Cryptology

From before the time of Julius Caesar up until today, secret messages have been sent. Today more than ever, ciphers are important. For example, unencrypted sensitive information sent via the internet is easy prey for those that would like to steal your assets or identity (or both).

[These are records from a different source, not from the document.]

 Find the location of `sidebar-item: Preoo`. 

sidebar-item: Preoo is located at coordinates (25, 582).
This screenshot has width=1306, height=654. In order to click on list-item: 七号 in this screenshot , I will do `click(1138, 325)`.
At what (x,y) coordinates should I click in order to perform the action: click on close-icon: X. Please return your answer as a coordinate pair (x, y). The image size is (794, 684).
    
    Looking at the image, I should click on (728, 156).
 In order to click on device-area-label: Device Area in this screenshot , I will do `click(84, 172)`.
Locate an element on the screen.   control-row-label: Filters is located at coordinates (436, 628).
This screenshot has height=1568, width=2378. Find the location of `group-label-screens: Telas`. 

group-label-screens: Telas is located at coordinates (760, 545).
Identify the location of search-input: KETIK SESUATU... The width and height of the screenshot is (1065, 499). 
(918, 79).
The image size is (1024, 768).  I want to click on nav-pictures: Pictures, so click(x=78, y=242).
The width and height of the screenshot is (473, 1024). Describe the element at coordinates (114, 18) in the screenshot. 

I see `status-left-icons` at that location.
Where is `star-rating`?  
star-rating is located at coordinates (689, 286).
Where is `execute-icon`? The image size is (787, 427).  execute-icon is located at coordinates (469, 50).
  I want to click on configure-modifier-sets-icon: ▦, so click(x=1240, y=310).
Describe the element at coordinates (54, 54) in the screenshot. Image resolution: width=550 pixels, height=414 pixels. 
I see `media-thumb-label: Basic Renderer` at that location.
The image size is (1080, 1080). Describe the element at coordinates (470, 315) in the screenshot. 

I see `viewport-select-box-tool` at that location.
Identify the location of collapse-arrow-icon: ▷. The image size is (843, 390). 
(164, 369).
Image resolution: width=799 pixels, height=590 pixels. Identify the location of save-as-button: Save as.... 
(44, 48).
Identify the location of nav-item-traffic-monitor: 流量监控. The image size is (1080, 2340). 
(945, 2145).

The purpose of this lab is to explore ciphers of the form

CaP + b (mod 26),
where P is a plaintext character, gcd(a, 26) = 1, b is any integer, and C is a ciphertext character. We use letters from the English language as our plaintext characters and we assign each letter an integer from 0 to 25, as shown below.
As an example of such a cipher, we consider a = 5 and b = 12. Suppose that we would like to encipher the plaintext message
I LOVE PASCALS TRIANGLE.
First we break the plaintext message into blocks of five letters – this insures that common words such as of and the are not recognized. Broken into groups of five letters, our original message becomes
ILOVE PASCA LSTRI ANGLE.
Converting the letters into their integer equivalents, we obtain
8 11 14 21 4     15 0 18 2 0     11 18 19 17 8     0 13 6 11 4.
Using the cipher C ≡ 5P + 12 (mod 26), this becomes
0 15 4 13 6     9 12 24 22 12     15 24 3 19 0     12 25 16 15 6.
Translating back to letters, we get
APENG JMYWM PYDTA MZQPG.

The above calculations can be carried out using the group calculator or using the Zn applet. To use the Zn applet, set n to 26 and use 5 and 12 as the seeds for the triangle (make sure to enter 5 on the left and 12 on the right). The second residue in the mth row will be the result of applying our cipher (a = 5 and b = 12) to m, where 0 <= m <= 25.

Exercises

    Zn Applet
  1. Why is the second residue in the mth row of the triangle generated by 5 and 12 the result of applying the cipher with a = 5 and b = 12 to m, where 0 <= m <= 25?
  2. Which transformation will decipher the ciphertext message
    APENG JMYWM PYDTA MZQPG?
    Is such a transformation unique? Why or why not?
  3. Encipher the message
    DRINK ENOUGH COFFEE
    using the cipher C ≡ 9P + 22 (mod 26).
  4. Decipher the message
    UEYDP CVMTU PGYY
    which was enciphered using the cipher C ≡ 17P + 13 (mod 26).
  5. Find the cipher that results by applying the cipher C ≡ 9P + 22 (mod 26) to the output of the cipher C ≡ 17P + 13 (mod 26). Show that the resulting cipher is of the form CaP + b (mod 26) where gcd(a, 26) = 1.